A tale proposito, recentemente è stata pubblicata una review su 'Vaccines', di cui Castiglia è coautore, che analizza un decennio di applicazione del calendario vaccinale, valutando in particolare la capacità dei vaccini di ridurre l'uso degli antibiotici. Si evidenziano due effetti: uno è diretto e l'altro indiretto. Il primo è legato al fatto che, "prevenendo l'infezione da parte di specifici microrganismi, i vaccini impediscono la necessità di ricorrere agli antibiotici: se non c'è infezione, non c'è trattamento antibiotico - precisa l'esperto - Alcuni vaccini, inoltre, sono progettati per colpire in modo mirato i sierotipi più frequentemente associati a resistenze. Un esempio è il vaccino antipneumococcico, che include sierotipi noti per la loro capacità di sviluppare resistenza, come il 19A, resistente alla penicillina. La ricerca si sta muovendo proprio in questa direzione: sviluppare vaccini mirati contro ceppi batterici particolarmente resistenti, così da ridurre ulteriormente la pressione selettiva". L'effetto indiretto, prosegue Castiglia, è "altrettanto rilevante e riguarda i vaccini contro le infezioni virali. Gli antibiotici non sono efficaci contro i virus, ma nella pratica clinica vengono spesso prescritti in modo inappropriato in presenza di febbre o sintomi persistenti, per ragioni prudenziali o medico-legali. Vaccini come l'antinfluenzale, l’anti-Covid o quelli di nuova generazione riducono il numero di infezioni virali e, di conseguenza, limitano questo uso improprio di antibiotici, che rappresenta uno dei fattori che alimentano l'Amr".

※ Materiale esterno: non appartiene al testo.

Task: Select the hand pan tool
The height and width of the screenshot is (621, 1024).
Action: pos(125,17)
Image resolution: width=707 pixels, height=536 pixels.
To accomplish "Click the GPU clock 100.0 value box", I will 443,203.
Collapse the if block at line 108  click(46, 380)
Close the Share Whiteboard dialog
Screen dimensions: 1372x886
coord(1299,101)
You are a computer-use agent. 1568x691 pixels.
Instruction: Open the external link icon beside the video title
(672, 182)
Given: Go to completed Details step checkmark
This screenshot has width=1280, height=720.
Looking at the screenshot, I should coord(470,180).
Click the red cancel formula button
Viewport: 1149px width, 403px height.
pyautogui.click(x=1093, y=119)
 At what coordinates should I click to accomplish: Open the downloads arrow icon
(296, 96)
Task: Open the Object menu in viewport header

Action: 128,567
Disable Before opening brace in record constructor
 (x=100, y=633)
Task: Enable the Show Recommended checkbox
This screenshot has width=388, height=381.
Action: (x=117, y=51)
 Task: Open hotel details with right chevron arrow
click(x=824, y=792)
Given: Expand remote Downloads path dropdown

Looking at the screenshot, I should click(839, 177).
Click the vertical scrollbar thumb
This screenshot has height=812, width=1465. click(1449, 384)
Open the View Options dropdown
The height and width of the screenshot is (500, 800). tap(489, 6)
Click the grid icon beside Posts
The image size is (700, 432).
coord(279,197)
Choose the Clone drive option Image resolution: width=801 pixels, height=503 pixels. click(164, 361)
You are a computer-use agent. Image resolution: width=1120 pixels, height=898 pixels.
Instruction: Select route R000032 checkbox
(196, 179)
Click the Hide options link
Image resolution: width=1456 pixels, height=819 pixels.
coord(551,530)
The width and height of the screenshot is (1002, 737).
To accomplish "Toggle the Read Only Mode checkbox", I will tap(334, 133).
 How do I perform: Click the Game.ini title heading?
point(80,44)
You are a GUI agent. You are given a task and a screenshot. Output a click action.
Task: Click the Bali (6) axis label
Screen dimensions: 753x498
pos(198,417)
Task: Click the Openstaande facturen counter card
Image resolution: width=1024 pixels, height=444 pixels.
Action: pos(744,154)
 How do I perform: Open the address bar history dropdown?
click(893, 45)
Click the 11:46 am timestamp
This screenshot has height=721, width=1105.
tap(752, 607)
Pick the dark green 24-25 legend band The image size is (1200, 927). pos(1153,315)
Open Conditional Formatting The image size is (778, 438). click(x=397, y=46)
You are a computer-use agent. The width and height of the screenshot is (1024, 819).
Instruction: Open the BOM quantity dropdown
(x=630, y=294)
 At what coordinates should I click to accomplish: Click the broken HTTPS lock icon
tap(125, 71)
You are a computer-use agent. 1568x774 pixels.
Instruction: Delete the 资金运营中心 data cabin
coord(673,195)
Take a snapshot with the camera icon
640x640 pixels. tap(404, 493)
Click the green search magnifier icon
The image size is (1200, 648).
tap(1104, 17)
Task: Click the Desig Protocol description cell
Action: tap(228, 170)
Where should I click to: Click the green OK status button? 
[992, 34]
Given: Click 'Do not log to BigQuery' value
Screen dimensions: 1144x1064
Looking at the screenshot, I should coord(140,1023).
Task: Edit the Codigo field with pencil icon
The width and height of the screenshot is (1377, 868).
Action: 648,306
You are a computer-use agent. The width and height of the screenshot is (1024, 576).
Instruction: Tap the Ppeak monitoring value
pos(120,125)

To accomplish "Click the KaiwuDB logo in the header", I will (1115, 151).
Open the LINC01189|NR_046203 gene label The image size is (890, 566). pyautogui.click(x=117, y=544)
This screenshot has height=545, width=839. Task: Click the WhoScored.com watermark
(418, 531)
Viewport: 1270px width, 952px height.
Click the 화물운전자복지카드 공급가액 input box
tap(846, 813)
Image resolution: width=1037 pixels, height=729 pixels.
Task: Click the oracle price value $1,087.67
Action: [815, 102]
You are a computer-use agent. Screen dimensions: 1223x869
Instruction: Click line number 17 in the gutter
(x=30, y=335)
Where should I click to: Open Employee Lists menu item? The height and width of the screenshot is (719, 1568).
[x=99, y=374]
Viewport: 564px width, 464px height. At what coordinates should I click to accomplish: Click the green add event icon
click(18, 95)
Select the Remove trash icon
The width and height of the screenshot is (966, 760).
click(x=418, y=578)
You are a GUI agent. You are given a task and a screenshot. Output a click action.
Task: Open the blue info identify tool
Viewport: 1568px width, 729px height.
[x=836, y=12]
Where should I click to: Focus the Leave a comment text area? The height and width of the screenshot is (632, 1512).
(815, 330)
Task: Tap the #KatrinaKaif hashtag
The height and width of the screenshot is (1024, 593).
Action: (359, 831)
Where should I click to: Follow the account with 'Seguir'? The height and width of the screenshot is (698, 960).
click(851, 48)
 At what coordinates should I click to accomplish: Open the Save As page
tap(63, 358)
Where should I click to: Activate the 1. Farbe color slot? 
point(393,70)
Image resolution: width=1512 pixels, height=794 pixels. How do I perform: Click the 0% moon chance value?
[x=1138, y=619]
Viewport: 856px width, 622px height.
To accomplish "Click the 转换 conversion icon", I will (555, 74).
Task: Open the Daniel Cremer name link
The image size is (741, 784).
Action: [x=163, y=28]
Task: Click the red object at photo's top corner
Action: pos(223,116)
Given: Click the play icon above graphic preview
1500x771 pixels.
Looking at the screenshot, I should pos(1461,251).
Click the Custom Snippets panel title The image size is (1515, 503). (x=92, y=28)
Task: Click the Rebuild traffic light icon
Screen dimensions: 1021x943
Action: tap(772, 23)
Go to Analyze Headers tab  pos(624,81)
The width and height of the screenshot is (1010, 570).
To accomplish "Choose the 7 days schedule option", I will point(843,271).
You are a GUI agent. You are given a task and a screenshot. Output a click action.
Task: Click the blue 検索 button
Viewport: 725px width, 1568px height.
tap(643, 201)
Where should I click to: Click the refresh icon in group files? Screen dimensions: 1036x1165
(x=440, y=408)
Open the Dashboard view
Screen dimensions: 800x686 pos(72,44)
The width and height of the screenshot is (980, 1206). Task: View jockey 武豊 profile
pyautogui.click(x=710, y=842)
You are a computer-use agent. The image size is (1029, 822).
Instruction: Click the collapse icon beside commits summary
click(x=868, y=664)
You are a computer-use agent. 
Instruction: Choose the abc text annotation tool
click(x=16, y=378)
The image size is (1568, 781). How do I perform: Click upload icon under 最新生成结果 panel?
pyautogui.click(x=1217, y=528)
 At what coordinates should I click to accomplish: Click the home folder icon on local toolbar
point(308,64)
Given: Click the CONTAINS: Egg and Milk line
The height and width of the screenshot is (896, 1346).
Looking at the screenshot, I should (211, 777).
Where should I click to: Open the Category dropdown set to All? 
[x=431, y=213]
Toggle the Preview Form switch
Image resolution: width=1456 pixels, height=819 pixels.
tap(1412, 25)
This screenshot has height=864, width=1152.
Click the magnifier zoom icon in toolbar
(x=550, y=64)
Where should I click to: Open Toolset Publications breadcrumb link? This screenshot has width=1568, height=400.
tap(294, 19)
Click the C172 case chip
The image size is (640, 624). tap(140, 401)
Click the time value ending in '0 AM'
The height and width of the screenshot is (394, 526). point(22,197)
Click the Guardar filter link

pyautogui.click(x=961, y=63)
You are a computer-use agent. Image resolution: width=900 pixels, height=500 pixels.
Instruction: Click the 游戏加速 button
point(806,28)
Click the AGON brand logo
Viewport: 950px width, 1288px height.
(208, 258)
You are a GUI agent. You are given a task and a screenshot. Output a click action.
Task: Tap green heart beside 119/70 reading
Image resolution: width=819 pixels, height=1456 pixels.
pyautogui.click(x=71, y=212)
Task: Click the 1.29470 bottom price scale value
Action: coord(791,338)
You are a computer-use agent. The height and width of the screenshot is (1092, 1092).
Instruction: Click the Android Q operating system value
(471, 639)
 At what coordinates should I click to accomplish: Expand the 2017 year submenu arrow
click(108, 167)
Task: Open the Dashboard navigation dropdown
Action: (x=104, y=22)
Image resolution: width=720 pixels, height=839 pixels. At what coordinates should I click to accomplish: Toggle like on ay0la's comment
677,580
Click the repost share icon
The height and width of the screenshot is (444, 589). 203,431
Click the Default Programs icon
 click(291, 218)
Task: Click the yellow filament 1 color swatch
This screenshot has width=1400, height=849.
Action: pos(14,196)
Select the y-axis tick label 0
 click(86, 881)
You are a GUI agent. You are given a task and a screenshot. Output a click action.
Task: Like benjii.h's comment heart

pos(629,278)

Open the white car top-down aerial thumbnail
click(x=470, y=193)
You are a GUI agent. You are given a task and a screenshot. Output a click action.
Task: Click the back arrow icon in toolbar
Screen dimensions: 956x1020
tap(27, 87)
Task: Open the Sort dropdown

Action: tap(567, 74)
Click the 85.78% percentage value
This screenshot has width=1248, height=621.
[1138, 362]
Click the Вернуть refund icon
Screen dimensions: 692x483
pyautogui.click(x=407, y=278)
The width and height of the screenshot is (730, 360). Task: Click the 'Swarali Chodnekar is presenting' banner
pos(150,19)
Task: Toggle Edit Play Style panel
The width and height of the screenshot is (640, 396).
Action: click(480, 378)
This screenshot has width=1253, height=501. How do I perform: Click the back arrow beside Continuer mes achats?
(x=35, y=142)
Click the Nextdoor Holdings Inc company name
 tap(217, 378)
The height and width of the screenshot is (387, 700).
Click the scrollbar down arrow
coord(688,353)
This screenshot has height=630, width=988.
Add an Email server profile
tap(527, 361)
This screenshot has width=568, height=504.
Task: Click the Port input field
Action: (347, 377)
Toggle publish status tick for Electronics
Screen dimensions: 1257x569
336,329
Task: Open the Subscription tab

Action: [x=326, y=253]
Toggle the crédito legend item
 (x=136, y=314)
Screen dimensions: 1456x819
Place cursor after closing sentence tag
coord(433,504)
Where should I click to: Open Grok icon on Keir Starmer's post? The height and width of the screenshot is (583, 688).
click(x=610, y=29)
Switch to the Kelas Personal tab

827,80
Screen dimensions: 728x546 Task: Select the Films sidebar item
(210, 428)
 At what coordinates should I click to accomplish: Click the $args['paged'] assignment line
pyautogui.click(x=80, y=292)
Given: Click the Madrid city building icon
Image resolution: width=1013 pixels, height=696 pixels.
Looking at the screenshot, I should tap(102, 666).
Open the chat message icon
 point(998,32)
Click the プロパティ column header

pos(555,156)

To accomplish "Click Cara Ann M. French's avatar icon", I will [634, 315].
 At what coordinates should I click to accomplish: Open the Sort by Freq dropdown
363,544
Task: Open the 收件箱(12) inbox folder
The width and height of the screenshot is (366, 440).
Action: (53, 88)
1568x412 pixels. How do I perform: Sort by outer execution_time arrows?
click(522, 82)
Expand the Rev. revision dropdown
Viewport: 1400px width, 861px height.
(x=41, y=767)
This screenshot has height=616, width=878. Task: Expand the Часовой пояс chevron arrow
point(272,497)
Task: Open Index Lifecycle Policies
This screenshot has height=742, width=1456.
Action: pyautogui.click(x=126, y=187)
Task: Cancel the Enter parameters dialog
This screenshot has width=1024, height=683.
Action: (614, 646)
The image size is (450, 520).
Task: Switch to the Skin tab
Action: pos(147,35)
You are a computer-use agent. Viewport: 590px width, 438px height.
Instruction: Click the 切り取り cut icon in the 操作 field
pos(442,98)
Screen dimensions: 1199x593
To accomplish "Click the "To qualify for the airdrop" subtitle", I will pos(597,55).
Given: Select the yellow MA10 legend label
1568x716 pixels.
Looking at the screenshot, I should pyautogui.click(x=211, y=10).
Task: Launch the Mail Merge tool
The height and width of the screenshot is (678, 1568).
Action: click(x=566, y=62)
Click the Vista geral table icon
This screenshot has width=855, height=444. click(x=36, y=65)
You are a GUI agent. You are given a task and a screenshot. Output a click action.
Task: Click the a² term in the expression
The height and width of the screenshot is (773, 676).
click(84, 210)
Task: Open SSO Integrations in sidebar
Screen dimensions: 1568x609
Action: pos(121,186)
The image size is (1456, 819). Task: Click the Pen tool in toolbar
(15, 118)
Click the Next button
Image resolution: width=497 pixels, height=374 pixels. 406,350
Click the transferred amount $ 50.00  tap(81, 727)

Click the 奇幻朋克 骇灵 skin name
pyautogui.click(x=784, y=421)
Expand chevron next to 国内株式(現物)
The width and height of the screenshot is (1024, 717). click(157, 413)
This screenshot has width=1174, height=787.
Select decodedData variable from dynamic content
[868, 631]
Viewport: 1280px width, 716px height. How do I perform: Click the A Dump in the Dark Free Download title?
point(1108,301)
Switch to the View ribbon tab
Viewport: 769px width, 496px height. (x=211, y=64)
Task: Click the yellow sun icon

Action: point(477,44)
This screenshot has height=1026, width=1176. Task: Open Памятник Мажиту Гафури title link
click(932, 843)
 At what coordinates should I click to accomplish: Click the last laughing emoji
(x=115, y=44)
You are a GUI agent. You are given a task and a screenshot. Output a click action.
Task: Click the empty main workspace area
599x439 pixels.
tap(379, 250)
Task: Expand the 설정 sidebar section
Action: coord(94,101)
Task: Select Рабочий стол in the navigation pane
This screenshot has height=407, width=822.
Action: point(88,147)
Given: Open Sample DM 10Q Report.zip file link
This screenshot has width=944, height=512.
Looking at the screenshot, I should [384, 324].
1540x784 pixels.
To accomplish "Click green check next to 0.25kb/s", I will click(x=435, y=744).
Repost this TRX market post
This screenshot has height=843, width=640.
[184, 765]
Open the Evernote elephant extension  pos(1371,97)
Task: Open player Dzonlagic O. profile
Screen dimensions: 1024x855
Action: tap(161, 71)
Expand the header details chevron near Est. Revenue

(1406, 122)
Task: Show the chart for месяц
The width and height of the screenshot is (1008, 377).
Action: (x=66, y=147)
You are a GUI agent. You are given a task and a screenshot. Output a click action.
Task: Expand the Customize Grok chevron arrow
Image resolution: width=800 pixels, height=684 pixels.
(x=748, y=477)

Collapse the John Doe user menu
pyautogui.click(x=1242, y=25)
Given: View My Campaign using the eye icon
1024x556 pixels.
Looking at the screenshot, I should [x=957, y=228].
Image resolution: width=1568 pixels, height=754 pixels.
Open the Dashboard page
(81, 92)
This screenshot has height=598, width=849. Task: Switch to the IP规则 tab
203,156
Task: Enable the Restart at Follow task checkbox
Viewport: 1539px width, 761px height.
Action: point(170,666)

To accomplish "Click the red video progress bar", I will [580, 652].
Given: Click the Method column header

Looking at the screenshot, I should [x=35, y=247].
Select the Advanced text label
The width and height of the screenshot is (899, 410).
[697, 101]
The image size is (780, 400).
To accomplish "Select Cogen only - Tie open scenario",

Nell'analisi sono stati considerati diversi vaccini, tra cui quelli antinfluenzale, antipneumococcico, anti-rotavirus, antivaricella e anti-Rsv. In particolare, "il virus respiratorio sinciziale (Rsv) non è solo responsabile delle bronchioliti nel neonato e nel bambino piccolo con possibili esiti a distanza come l'asma, e dunque con un impatto rilevante sulla sanità pubblica pediatrica - puntualizza lo specialista - Oggi sappiamo che l'Rsv ha un ruolo importante anche nell'adulto, in particolare nell'anziano e nelle fasce di età più fragili, dove può determinare quadri clinici severi e un significativo carico assistenziale". Anche per questo l'auspicio è che il vaccino anti-Rsv venga inserito nel Pnpv. Per Castiglia "ci sono motivazioni etiche, di equità e di efficienza sanitaria: una copertura uniforme consente non solo un impatto clinico più rilevante e misurabile, ma permette anche di valutare la costo-efficacia dell'investimento preventivo. Raggiungere obiettivi chiari e monitorati significa poter verificare se una strategia sta funzionando, aggiornare le politiche sulla base dei dati e usare responsabilmente le risorse. Lasciare che tutto avvenga spontaneamente, senza un quadro nazionale - conclude - rischia invece di generare diseguaglianze, inefficienze e sprechi".